EXERCISE DESCRIPTION: Please reproduce all the records below, replacing "Screen dimensions" with "Display size" wherever it occurs and leaving everything else unchanged.

Collection entries:
..........

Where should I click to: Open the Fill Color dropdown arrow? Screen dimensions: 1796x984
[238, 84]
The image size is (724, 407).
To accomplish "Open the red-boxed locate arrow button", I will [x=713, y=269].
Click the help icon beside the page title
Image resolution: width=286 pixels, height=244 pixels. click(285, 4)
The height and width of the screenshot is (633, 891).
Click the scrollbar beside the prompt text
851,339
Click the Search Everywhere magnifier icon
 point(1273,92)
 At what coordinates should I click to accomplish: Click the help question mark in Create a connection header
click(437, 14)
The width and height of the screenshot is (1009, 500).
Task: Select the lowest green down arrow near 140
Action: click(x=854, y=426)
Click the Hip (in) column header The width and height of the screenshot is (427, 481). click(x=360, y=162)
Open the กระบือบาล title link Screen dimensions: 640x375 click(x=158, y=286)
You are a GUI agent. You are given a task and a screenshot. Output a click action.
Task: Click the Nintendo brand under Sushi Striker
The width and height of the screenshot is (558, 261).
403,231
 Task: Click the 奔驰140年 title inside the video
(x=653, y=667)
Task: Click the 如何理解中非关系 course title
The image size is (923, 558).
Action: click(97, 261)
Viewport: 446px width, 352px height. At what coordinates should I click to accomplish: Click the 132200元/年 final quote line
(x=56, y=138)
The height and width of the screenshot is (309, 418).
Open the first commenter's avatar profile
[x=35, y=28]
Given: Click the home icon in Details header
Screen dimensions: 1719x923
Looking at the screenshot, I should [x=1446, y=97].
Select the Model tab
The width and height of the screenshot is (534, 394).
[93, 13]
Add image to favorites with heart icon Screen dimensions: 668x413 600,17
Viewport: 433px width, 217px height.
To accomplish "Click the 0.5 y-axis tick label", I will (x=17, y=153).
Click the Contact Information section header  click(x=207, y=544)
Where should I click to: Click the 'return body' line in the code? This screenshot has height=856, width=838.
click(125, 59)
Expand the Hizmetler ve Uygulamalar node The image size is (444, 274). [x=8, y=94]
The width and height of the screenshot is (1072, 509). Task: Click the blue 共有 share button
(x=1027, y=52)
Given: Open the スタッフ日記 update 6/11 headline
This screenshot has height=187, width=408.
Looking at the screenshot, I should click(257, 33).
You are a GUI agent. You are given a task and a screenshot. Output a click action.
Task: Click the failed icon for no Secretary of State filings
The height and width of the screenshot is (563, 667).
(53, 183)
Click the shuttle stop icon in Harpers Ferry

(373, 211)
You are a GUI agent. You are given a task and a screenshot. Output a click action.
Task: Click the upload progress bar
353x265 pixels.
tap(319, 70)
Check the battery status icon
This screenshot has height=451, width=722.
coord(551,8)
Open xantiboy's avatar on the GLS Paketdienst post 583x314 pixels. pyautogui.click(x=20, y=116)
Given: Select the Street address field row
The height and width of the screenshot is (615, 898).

..........

WORKED ANSWER:
Where should I click to: Open the Fill Color dropdown arrow? Display size: 1796x984
[238, 84]
The image size is (724, 407).
To accomplish "Open the red-boxed locate arrow button", I will [x=713, y=269].
Click the help icon beside the page title
Image resolution: width=286 pixels, height=244 pixels. click(285, 4)
The height and width of the screenshot is (633, 891).
Click the scrollbar beside the prompt text
851,339
Click the Search Everywhere magnifier icon
 point(1273,92)
 At what coordinates should I click to accomplish: Click the help question mark in Create a connection header
click(437, 14)
The width and height of the screenshot is (1009, 500).
Task: Select the lowest green down arrow near 140
Action: click(x=854, y=426)
Click the Hip (in) column header The width and height of the screenshot is (427, 481). click(x=360, y=162)
Open the กระบือบาล title link Display size: 640x375 click(x=158, y=286)
You are a GUI agent. You are given a task and a screenshot. Output a click action.
Task: Click the Nintendo brand under Sushi Striker
The width and height of the screenshot is (558, 261).
403,231
 Task: Click the 奔驰140年 title inside the video
(x=653, y=667)
Task: Click the 如何理解中非关系 course title
The image size is (923, 558).
Action: click(97, 261)
Viewport: 446px width, 352px height. At what coordinates should I click to accomplish: Click the 132200元/年 final quote line
(x=56, y=138)
The height and width of the screenshot is (309, 418).
Open the first commenter's avatar profile
[x=35, y=28]
Given: Click the home icon in Details header
Display size: 1719x923
Looking at the screenshot, I should [x=1446, y=97].
Select the Model tab
The width and height of the screenshot is (534, 394).
[93, 13]
Add image to favorites with heart icon Display size: 668x413 600,17
Viewport: 433px width, 217px height.
To accomplish "Click the 0.5 y-axis tick label", I will (x=17, y=153).
Click the Contact Information section header  click(x=207, y=544)
Where should I click to: Click the 'return body' line in the code? This screenshot has height=856, width=838.
click(125, 59)
Expand the Hizmetler ve Uygulamalar node The image size is (444, 274). [x=8, y=94]
The width and height of the screenshot is (1072, 509). Task: Click the blue 共有 share button
(x=1027, y=52)
Given: Open the スタッフ日記 update 6/11 headline
This screenshot has height=187, width=408.
Looking at the screenshot, I should click(257, 33).
You are a GUI agent. You are given a task and a screenshot. Output a click action.
Task: Click the failed icon for no Secretary of State filings
The height and width of the screenshot is (563, 667).
(53, 183)
Click the shuttle stop icon in Harpers Ferry

(373, 211)
You are a GUI agent. You are given a task and a screenshot. Output a click action.
Task: Click the upload progress bar
353x265 pixels.
tap(319, 70)
Check the battery status icon
This screenshot has height=451, width=722.
coord(551,8)
Open xantiboy's avatar on the GLS Paketdienst post 583x314 pixels. pyautogui.click(x=20, y=116)
Given: Select the Street address field row
The height and width of the screenshot is (615, 898).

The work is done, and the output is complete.